Not long ago I wrote about Adam Meakins back pain, and the astonishing response he’s had from fellow clinicians as he’s documented his recovery. Sadly, the polarised views of how therapists should approach a person with low back pain show me just how appallingly badly we adhere to low back pain guidelines… and worse, the kind of language and attitudes shown to a colleague who knows what he’s doing, demonstrates why change is so very slow.
What do I mean? Well, Adam has been following evidence-based low back pain guidelines that haven’t really changed a great deal since the advent of New Zealand’s “Yellow Flags” and guide to low back pain published waaaaay back in 1997. I’ve jumped to the NICE guidelines, as an example of one guideline, but you could look to many others.
NICE suggest these steps:
Assess for alternative diagnoses – in particular, “cancer, infection, trauma or inflammatory disease such as spondyloarthritis”
Risk assessment – basically, sorting people into those who are pretty OK with their pain, non-distressed and recommending those people receive “reassurance, advice to keep active and guidance on self-management.”
If Adam was distressed, or had a whole lot of risk factors for ongoing disability, then he might benefit from “more complex and intensive support for people with low back pain.” And yes, this mentions exercise programmes, manual therapy, psychological approaches.
Imaging – is not recommended, with imaging only used if the result is likely to change management.
Treatment – self-management, no orthotics or belts, no traction, and only offer manual therapy as part of an overall package that includes exercise.
No acupuncture, no electrotherapy.
Maybe use psychological therapies in conjunction with exercise.
Add in some NSAIDs
And don’t do much else…
In other words – exactly what Adam has been doing.
Why are there so many clinicians offering unsolicited opinions, without examining Adam, and without listening to his preferences, and without referring to the evidence?
What does this say about our clinical practice? What does it say about our confidence? What does it say about knowledge translation?
Most of all, what does this DO to the people we hope to help?
Seriously, folks. Watching the responses gives me nightmares.
I’ve been working in this field for 30 years now, and saying essentially the same thing about low back pain management for most of those years.
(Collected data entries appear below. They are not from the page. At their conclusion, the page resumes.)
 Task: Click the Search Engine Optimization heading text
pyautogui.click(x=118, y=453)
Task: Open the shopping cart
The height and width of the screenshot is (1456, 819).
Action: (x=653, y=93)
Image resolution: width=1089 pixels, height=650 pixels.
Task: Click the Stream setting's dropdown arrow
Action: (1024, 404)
I worry that an enormous business is built around scaring people, offering treatments with limited effect, for a condition that is common and responds well to doing normal movements.
But, then again, I would say this – occupational therapists are the profession concerned about daily doing. The context of every day life. Knowledge translation from clinic/gym/exercise to what people actually do in their daily routines. It looks oh so simple – until you have to do it.
Back to Adam’s slow recovery. As I’ve watched Adam’s videos, I’m struck with the thought that many people just don’t know what to say – and so offer advice because that’s one way to deal with their own disquiet at helplessness. Clinicians, we need to develop better skills at managing our OWN emotional responses. We need to develop greater skills at sitting with our uncertainty. We need to stop leaping in with unsolicited advice that we offer just because we’re not comfortable doing nothing.
Could we just, for a moment, stop thinking about our reactions – and listen to what Adam (and I’m sure a whole bunch of our patients, too) says he wants? Listening means stopping that inner voice that’s got the “good” advice. It means really hearing what a person says. And only formulating a verbal response after we’ve digested the meaning the person is trying to convey.
Kia kaha Adam. You’re a brave man, a strong man, and I have much respect for you.